问题陈述: 从含有“Given: Apply the red font color swatch”的那一行起，到条目末尾为止，把这些行原样照抄一遍，首尾两行都算在内。答案中不要放入图片。

条目列表:
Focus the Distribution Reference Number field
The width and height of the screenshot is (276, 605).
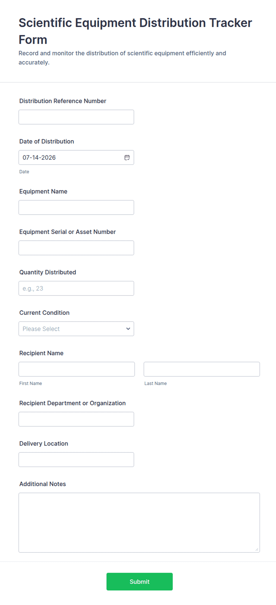pos(76,117)
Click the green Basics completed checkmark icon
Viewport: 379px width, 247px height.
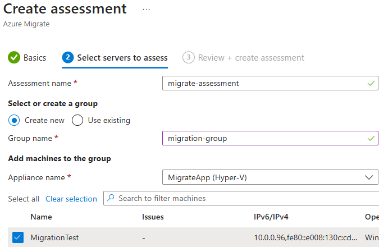(14, 57)
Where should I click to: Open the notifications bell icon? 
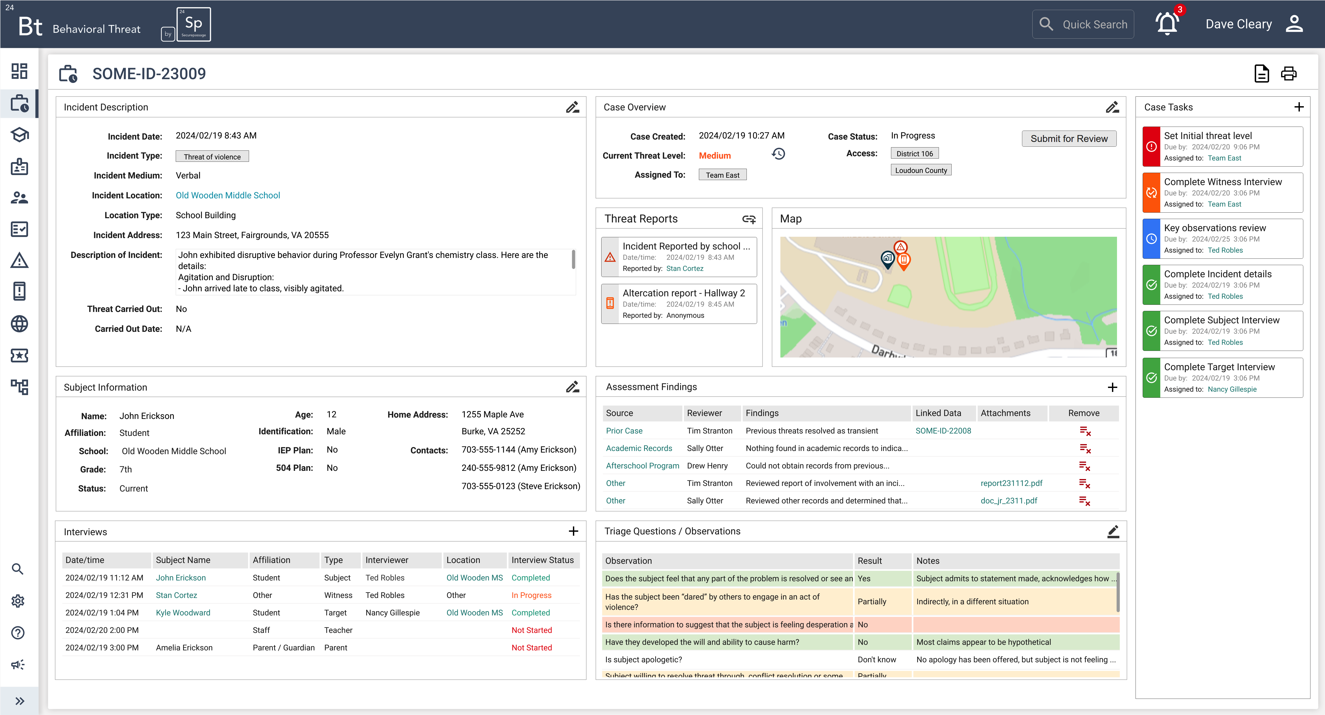coord(1167,24)
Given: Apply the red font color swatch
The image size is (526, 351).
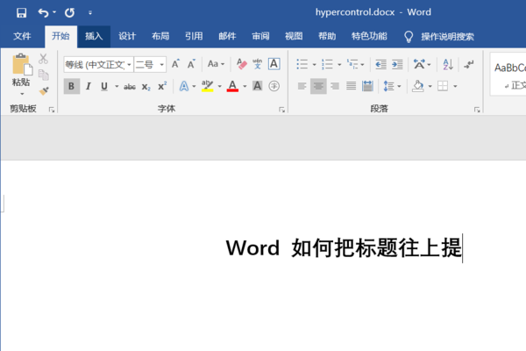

完整回答:
Given: Apply the red font color swatch
The image size is (526, 351).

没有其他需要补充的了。